- Data extracts
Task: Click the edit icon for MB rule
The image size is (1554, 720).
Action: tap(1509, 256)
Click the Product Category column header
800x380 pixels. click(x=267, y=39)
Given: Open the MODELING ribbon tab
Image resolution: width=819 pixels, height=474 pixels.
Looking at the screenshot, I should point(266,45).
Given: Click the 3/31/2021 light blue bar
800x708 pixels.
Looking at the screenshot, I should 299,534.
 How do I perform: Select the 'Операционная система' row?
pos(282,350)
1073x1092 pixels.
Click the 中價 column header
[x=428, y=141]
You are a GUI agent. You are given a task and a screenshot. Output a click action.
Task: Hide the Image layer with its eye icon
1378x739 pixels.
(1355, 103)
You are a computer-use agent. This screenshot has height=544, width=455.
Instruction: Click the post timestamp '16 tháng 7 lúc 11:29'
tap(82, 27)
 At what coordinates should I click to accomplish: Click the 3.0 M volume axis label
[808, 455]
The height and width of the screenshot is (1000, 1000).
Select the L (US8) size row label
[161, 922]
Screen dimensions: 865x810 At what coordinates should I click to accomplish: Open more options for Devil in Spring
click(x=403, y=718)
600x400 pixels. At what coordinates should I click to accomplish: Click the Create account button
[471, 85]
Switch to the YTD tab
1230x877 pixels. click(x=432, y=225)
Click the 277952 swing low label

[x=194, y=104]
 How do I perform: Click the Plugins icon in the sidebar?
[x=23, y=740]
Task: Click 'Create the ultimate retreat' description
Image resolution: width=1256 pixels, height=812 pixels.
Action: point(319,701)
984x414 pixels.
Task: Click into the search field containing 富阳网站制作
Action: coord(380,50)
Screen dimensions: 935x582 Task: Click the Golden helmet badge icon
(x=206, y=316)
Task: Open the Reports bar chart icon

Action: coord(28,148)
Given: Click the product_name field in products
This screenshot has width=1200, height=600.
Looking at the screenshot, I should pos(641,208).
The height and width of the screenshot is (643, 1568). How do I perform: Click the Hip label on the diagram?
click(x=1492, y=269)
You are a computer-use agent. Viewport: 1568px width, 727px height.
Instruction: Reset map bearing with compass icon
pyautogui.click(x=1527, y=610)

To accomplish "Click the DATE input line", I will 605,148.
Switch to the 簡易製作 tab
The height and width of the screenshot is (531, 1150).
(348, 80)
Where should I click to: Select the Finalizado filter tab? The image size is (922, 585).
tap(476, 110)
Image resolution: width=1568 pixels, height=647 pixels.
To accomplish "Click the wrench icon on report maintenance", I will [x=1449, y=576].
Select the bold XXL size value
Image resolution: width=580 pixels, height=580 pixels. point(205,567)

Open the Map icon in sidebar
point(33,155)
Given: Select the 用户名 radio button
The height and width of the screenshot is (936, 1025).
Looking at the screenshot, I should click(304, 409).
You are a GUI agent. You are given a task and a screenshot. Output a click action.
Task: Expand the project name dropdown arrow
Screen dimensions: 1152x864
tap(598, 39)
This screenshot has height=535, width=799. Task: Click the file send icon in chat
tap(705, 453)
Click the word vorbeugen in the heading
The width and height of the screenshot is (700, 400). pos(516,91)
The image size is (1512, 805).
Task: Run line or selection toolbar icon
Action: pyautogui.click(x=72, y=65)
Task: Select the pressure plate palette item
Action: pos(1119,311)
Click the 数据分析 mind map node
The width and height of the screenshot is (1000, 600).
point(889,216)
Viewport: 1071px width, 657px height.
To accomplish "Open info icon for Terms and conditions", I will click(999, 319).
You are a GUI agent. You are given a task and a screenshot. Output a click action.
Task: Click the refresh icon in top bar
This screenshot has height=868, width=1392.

- Required work
What lines of the preceding data include the string "computer"? Pull them out.

- Answer box
You are a computer-use agent. This screenshot has height=544, width=455.
You are a computer-use agent. Viewport: 1568px width, 727px height.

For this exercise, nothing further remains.